Procrastination can be defined as the avoidance of important tasks by focusing on more fun ones. We’ve all been there: a deadline is looming and instead of writing our paper, we’re scrolling through Instagram (or re-organising the kitchen, which feels absolutely thrilling compared to our paper). 

Not many people know that procrastination is triggered by a battle between two parts of the brain: the limbic system (aka the pleasure and emotion centre) and the prefrontal cortex (aka the planning and decision making centre). The limbic system has been around since birth, controlling our moods and instincts such as hunger, pleasure, sadness, or fear. The prefrontal cortex, on the other hand, develops later in life. The part of our brain that makes decisions and assimilates information, scientists believe the prefrontal cortex is what separates humans from animals. 

When we’re facing a task and it comes down to the battle between these two systems, the limbic system typically wins because the prefrontal cortex is weaker and less developed. Most of us are wired to choose a little bit of pleasure right now over an arduous task, even if we know the pleasure won’t last.

Breaking the Loop

Be honest: does procrastination make you feel good? Most likely not. The habit likely makes you feel anxious, stressed, guilty, ashamed. Some people avoid completing tasks out of fear of being judged for their work, while others enjoy the rush associated with racing to meet a last minute deadline. Whichever type you are, overcoming procrastination is possible - though not easy. Below are a few ways to “avoid the avoidance”.

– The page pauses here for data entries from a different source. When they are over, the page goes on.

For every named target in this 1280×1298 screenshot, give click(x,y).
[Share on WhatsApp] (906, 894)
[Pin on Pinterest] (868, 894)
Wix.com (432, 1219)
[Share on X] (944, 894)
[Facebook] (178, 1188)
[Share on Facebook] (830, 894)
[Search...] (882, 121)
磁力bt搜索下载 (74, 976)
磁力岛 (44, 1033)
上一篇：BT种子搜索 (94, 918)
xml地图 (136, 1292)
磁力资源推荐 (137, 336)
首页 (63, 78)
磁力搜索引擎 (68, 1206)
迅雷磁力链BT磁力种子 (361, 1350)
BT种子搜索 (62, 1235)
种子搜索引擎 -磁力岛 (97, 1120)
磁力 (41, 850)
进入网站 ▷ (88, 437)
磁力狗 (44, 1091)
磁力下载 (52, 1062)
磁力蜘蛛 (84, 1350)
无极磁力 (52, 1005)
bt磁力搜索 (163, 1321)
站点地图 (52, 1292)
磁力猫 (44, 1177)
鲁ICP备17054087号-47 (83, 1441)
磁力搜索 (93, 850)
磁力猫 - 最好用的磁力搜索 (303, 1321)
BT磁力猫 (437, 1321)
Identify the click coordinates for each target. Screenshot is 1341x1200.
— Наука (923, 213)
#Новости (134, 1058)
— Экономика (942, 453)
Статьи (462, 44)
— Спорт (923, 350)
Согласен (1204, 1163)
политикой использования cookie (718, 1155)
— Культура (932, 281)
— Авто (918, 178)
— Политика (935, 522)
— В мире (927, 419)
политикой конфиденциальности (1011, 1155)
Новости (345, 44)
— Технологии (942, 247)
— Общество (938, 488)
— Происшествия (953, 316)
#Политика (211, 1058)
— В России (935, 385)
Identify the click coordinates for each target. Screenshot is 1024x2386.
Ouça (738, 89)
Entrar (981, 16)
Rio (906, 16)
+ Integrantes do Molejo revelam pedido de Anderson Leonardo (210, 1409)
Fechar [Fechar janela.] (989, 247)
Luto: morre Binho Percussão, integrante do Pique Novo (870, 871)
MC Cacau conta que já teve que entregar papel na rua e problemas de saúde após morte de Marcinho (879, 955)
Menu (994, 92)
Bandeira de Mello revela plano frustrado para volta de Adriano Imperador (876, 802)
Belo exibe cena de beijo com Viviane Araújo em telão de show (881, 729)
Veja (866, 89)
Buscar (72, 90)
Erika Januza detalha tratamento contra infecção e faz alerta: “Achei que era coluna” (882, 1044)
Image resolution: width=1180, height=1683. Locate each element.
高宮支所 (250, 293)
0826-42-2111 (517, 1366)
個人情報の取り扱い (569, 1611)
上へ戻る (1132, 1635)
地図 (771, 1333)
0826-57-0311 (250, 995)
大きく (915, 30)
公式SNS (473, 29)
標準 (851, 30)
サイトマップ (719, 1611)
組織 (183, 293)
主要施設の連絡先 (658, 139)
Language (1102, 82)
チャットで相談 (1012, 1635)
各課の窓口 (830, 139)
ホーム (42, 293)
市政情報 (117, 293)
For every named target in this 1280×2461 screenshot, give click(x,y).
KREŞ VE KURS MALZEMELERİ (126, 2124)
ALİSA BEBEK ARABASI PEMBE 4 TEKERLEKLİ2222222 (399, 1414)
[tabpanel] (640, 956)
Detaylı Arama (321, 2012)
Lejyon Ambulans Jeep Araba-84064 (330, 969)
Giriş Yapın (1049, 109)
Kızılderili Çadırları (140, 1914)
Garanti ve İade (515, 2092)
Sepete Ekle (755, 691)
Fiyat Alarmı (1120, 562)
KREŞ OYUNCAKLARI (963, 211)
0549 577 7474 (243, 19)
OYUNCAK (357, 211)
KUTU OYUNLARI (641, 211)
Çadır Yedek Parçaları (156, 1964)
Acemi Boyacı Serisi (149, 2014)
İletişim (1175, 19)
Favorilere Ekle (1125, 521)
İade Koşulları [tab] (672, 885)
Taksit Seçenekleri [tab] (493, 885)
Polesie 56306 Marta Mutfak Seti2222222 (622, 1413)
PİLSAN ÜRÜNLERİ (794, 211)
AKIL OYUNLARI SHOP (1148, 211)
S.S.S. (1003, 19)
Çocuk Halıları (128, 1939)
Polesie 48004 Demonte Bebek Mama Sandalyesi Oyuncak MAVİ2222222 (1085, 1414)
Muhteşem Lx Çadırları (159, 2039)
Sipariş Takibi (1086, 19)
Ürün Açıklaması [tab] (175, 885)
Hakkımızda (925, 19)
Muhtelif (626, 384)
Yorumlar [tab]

  1. Worst = First. That thing you’ve been dreading for ages? Just get it over with. Once you realise that it was *relatively* easy, your next tasks will seem like a walk in the park. 
  2. 2 minute rule. If it will just take two minutes, do it now (for instance - wash that plate in the sink, fold your laundry, send out that one email). 
  3. Chunk up your work. Break large tasks into smaller ones, and your mountain of work will immediately seem more manageable. 
  4. Dangle a carrot. Promise yourself a reward for completing your task, and watch that paper practically write itself.
  5. Your study environment. Design your workspace (whether at home or at the library) in such a way that limits distractions - physical and digital. That means: bring those cups back to the kitchen, leave your phone in another room (or on airplane mode), and close those 20 unnecessary tabs in your browser. 
  6. Progress, not perfection. If you focus too much on the idea of a perfect final end product, you’ll never get there. Begin with baby steps and refine your work along the way. Just start, your future self will thank you. 

What type of procrastinator are you, and how do you snap out of it?